* [Work to complete] Look through the entries below and show every line containing the word "tool".

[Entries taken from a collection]
▼▼▼

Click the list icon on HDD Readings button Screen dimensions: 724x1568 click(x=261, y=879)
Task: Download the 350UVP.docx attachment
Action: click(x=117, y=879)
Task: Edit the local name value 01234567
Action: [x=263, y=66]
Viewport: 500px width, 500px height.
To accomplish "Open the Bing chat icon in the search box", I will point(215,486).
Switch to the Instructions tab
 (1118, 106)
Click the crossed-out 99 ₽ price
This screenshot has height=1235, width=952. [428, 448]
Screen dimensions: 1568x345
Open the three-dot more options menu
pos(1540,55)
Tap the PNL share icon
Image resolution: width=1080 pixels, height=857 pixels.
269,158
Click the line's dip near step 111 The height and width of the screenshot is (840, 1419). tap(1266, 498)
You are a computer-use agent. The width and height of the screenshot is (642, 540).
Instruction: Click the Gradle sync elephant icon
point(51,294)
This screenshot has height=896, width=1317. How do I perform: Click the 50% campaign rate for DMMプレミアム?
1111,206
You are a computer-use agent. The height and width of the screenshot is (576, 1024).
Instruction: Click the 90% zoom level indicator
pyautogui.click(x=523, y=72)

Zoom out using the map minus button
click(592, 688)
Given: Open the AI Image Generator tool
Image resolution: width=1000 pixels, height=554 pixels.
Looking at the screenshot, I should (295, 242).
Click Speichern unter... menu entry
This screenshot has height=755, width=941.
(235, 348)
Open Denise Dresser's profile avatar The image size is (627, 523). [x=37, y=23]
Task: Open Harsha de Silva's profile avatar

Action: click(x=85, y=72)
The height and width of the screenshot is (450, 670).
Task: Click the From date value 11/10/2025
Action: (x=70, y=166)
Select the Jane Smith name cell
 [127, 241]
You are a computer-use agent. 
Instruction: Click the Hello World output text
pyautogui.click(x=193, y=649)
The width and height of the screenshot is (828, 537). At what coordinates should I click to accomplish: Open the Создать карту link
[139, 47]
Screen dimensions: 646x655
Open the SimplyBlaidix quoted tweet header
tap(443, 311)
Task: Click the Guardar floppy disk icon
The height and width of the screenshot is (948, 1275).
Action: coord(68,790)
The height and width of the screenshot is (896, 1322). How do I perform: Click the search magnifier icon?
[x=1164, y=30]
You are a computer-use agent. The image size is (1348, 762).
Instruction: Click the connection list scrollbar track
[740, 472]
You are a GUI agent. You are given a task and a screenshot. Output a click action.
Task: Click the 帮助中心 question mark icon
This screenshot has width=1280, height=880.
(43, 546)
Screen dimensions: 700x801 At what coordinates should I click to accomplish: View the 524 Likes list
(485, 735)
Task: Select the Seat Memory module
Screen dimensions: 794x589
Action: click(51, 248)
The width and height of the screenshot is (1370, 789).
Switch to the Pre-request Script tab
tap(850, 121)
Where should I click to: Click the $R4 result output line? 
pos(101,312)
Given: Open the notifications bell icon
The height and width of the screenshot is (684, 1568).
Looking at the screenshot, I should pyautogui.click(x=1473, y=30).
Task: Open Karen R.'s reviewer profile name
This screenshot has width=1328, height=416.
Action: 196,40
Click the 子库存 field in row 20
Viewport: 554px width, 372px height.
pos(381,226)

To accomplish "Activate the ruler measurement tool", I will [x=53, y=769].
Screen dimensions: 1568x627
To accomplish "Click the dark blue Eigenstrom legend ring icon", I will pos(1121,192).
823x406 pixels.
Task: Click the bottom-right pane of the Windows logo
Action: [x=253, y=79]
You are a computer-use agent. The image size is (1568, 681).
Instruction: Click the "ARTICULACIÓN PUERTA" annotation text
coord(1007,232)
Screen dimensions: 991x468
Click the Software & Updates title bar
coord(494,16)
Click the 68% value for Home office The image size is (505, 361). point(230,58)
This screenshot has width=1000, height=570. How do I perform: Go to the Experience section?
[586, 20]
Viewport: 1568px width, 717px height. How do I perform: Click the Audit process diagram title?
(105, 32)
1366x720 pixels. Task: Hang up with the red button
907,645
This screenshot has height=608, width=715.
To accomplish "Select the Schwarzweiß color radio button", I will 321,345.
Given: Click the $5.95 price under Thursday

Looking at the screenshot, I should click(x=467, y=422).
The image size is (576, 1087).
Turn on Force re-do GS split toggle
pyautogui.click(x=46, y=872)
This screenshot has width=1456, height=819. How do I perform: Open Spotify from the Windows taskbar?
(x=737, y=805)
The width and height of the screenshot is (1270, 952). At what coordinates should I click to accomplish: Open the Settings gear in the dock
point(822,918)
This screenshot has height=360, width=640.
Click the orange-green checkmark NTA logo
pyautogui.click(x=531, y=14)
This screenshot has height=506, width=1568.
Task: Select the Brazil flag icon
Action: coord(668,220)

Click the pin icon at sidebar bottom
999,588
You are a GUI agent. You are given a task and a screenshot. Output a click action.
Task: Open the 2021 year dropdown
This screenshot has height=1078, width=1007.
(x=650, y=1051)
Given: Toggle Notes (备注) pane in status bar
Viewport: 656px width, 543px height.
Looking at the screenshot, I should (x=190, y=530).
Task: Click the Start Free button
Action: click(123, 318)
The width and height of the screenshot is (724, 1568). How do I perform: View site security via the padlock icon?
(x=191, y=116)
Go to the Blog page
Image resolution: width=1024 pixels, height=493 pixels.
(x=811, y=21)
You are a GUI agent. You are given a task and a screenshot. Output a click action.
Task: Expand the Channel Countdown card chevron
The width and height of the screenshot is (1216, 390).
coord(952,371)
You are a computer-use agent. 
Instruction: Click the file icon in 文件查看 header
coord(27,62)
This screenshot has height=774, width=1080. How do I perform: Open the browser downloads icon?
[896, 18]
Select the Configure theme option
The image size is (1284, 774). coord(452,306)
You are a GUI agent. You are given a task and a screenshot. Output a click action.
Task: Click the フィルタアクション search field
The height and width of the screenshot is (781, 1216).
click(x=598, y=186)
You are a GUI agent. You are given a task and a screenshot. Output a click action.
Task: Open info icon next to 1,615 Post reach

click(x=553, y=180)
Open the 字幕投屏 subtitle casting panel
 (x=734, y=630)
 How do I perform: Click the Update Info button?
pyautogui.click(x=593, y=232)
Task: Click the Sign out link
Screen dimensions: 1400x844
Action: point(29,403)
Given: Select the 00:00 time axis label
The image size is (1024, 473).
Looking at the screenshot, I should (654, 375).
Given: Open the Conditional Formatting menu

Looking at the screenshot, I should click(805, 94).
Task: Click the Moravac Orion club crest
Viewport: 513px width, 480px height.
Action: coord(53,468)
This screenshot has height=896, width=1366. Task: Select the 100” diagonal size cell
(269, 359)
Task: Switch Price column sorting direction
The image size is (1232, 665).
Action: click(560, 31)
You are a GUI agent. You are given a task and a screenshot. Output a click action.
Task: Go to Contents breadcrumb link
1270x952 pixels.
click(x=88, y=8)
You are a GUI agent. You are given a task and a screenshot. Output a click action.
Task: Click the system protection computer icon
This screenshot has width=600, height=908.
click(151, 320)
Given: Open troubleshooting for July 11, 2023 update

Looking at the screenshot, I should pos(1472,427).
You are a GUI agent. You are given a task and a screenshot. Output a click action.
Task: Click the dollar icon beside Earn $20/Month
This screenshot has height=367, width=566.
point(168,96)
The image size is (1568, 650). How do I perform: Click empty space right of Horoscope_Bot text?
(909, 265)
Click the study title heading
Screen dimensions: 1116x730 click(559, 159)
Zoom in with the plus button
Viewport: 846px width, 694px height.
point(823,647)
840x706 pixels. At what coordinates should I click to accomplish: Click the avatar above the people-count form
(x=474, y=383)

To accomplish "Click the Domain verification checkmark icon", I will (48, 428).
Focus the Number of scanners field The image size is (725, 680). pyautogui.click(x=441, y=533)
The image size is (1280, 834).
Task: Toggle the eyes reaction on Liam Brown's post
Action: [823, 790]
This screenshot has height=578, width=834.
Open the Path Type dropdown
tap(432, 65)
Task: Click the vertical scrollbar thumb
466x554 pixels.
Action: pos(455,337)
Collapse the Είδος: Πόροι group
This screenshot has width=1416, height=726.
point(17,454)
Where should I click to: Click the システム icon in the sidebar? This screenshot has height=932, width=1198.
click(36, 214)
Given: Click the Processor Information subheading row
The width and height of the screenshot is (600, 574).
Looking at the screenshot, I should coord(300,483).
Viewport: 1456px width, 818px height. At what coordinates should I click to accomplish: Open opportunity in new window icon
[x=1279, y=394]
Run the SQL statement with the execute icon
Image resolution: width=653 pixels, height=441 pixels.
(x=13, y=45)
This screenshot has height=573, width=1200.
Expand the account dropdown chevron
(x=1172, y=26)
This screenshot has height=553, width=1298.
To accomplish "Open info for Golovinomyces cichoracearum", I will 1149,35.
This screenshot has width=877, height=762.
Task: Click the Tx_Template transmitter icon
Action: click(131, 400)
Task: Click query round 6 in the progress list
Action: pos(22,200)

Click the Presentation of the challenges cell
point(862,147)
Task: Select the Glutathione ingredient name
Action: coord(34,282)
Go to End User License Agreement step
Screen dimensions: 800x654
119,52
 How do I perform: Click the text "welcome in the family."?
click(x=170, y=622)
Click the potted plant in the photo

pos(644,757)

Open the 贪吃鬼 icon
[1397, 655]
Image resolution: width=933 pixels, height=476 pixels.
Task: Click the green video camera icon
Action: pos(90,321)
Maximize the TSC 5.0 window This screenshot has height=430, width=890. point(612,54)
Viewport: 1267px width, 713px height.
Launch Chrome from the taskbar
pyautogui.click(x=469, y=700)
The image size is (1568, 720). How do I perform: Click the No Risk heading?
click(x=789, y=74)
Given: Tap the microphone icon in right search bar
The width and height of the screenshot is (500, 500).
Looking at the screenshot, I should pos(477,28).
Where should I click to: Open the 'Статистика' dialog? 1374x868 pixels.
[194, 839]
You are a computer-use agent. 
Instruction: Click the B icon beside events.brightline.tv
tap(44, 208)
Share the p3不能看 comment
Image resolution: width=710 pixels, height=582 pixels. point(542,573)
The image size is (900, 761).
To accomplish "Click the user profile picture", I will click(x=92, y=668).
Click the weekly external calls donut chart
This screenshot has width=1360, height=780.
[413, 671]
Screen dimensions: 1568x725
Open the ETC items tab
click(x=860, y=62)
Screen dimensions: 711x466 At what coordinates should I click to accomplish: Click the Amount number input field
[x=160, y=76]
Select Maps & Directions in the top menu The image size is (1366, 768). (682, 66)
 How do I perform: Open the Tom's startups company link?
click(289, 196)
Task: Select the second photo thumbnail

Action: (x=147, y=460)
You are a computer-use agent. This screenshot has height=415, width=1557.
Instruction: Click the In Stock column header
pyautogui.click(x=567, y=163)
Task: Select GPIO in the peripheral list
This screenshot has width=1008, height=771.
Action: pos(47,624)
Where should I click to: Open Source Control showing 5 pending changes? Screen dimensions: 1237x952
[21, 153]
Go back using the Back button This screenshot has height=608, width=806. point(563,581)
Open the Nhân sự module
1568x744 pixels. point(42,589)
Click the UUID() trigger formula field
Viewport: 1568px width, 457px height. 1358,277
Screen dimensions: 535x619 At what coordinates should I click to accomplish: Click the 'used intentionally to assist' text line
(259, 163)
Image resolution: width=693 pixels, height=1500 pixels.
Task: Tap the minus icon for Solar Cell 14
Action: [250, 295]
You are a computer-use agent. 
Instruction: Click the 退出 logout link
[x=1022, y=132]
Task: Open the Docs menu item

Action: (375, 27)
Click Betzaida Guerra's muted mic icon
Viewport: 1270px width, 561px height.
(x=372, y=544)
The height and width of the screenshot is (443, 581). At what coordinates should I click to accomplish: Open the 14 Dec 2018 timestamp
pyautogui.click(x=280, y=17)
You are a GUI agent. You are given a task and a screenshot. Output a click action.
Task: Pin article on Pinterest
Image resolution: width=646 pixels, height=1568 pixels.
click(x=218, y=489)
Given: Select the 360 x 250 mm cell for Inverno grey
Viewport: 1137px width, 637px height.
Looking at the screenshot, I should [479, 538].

▲▲▲

* [Output for this task]
Given: Open the AI Image Generator tool
To accomplish "Activate the ruler measurement tool", I will [x=53, y=769].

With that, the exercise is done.